Okay.  So in China’s second investigation, Witches' Bane, rumors of witches and devil worshipers have taken over the small town of Pecan Springs, Texas.  These rumors are exacerbated by the suicide of a local teenager and homeless individual.  So the townsfolk are on edge and, most sincerely, this includes a local religious group led by Reverend Billy Lee Harbuck.  Harbuck has taken it upon himself to put an end to the madness, beginning with rounding up his followers to picket the local metaphysical gift shop propertied by China Bayles’ best friend, Ruby Wilcox.  The hitch is that the gift shop and China’s herb shop are connected.  Thus, of course, infecting both Ruby and China's businesses.  The situation and local stirrings get worse when a wealthy socialite named Sybil Rand is found murdered in her home.  The catch, one of Ruby’s athame blades are stuck in her body.  Further investigation uncovers the Death tarot card and a voodoo doll in Sybil’s possession.  With the walls closing in on Ruby, China, alongside her ex-cop boyfriend Mike McQuaid, set out to prove Ruby’s innocence.  Particularly before the whole town loses its damned mind!

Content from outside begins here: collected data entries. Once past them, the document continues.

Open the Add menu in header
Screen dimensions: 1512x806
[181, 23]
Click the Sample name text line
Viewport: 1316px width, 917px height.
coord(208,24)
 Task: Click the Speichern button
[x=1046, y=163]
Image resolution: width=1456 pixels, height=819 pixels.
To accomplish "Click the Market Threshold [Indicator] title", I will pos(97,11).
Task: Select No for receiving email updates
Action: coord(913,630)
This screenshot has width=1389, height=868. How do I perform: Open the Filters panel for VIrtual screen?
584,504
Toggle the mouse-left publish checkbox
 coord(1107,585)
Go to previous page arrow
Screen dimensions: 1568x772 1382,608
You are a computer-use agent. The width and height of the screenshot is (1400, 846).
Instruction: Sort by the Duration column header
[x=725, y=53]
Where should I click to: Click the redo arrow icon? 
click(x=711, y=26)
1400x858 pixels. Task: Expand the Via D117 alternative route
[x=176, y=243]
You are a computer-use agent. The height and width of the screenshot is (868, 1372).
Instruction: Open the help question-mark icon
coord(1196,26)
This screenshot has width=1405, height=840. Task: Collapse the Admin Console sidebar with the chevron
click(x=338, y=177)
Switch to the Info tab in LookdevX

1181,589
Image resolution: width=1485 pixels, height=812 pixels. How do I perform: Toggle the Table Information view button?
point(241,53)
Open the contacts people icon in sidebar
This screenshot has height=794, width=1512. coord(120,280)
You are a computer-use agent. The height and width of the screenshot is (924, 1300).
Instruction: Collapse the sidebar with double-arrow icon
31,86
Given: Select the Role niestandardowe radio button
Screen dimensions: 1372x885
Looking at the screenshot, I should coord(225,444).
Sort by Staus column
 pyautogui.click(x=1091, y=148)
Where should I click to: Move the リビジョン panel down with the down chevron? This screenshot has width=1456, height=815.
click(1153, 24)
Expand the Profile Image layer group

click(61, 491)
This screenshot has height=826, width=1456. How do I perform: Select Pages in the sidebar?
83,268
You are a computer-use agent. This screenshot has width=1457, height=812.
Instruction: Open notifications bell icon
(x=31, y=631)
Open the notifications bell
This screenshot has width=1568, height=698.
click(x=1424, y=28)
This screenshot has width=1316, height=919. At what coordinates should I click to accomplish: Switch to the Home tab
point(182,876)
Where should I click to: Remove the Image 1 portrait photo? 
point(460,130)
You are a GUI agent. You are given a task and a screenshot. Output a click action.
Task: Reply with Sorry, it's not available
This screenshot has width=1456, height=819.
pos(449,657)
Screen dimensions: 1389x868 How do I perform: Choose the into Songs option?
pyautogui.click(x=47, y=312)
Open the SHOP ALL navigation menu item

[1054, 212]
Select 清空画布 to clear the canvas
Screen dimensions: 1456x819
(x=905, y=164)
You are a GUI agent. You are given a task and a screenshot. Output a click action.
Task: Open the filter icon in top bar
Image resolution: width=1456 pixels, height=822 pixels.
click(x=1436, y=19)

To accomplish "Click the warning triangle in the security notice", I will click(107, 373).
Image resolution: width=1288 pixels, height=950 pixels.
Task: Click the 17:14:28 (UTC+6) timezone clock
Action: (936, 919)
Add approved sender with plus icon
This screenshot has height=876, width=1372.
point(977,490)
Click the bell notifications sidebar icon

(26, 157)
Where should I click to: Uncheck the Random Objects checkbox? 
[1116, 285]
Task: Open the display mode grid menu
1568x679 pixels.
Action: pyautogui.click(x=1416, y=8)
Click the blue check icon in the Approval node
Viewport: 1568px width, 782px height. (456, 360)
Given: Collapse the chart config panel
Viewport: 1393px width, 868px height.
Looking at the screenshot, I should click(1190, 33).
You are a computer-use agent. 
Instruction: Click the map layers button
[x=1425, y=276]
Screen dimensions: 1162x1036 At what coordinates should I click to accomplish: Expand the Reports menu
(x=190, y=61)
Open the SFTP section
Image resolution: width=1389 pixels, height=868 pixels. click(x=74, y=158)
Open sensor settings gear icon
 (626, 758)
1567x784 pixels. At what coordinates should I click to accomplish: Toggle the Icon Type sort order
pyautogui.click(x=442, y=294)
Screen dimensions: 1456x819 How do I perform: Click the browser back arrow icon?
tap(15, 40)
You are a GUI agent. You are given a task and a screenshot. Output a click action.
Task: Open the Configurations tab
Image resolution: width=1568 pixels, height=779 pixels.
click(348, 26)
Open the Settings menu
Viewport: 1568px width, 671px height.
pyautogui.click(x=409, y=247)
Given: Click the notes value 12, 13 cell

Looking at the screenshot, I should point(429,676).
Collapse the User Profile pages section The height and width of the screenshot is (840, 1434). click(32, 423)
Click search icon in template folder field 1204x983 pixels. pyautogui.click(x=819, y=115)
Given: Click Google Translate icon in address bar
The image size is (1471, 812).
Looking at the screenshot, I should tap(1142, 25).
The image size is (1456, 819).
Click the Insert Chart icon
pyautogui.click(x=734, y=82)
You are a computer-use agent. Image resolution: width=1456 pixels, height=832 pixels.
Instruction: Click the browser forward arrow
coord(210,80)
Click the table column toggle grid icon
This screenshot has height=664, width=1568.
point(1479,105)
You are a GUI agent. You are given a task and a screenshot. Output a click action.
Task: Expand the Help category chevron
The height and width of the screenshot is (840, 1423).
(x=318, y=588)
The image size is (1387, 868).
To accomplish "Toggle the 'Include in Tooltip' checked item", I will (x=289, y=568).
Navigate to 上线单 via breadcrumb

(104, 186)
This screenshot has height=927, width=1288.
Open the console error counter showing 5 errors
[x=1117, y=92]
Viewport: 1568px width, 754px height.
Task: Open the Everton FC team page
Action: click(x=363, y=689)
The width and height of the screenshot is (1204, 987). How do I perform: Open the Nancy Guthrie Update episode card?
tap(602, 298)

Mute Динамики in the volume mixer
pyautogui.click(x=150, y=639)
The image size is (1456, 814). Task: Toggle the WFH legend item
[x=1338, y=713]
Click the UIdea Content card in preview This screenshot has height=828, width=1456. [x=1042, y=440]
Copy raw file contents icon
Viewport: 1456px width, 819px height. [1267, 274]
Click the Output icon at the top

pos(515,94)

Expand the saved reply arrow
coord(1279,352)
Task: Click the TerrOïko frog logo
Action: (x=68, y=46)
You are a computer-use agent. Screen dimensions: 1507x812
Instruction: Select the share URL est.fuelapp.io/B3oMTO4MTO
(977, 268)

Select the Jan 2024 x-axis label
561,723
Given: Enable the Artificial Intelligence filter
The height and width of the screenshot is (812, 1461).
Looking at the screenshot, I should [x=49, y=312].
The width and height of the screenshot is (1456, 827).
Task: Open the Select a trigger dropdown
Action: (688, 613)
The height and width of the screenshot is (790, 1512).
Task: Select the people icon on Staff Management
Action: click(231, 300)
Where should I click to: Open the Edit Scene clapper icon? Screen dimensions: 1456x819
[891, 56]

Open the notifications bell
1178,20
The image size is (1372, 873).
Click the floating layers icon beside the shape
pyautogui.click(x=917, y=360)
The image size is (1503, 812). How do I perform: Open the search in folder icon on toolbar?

I believe I gave this book four stars because Albert–though I hardly found myself deterred from the obvious–did a great job of trying to sway readers from her direction.  Specifically through the use of character narratives, as oppose to creating circumstances alongside clues and evidence.  But to be extremely transparent–because I do tend to muddle my words–you have to pay attention to every little piece of dialogue in Albert's books.  Her dialogue will always tell you–as the reader–where to sniff.  Even as she tries to swing you left.  

Additionally, my stars grew because I got a better taste of Albert's plotting and techniques.  Which is something that let me down after the end of the first China Bayles book, Thyme of Death.  Nonetheless, with all of Witches' Bane's themes on religion versus religion and relationships gone sour; I really, really enjoyed Albert introducing readers to China’s alcoholic mother most of all.  What better time than early in the series do we get to establish where China came from–up front and center?  Her Momma Drama is not spoken about or around for five or six books before the reader (as well as the protagonist) is confronted with her background (ahem, Sue Grafton).  So I really appreciated that because it gives both China and her mother so much room to evolve their relationship as the books continue.  And personally, I love me a good-ass B/recurring theme story used to help carry a long-running series through.  I mean that's why we read series over 10+ books.  The characters become our friends and associates and we want to know how they're managing their personal life alongside sleuthing activities.  

I also like China's mother appearing because China isn't a protagonist devoid of background.  And especially not devoid to the point where the author means to fill one in as she/he goes.  So China's definitely shaped by her background (one aspect being her father pushed her to be a lawyer), but it's not this big mystery to the readers as to how she's developed her ways.  So thank goodness for that.  None of that "my parents died when I was a baby and this is just who I am" kind of stuff.
But it also goes to show another of Albert’s strengths, she knows how to give life to characters.  Even the smallest, most minimalistic character has a working and active background and narrative.  It might be handed to the reader peripherally through side conversations, but chances are if a character is named and introduced there’s gossip available to help fill his or her backstory.  And though Albert's pretty slick with giving readers this information to try to deter and slid in red herrings, you’ll probably get an idea as to who’s really worth your focus.  Mainly if a character is introduced and spoken of so harmlessly finds him or herself spoken of and popping up a little too frequently.
Like I said, you’ll get an idea who are the real players in this case.  Not necessarily establish the motive without further reading, but you’ll know.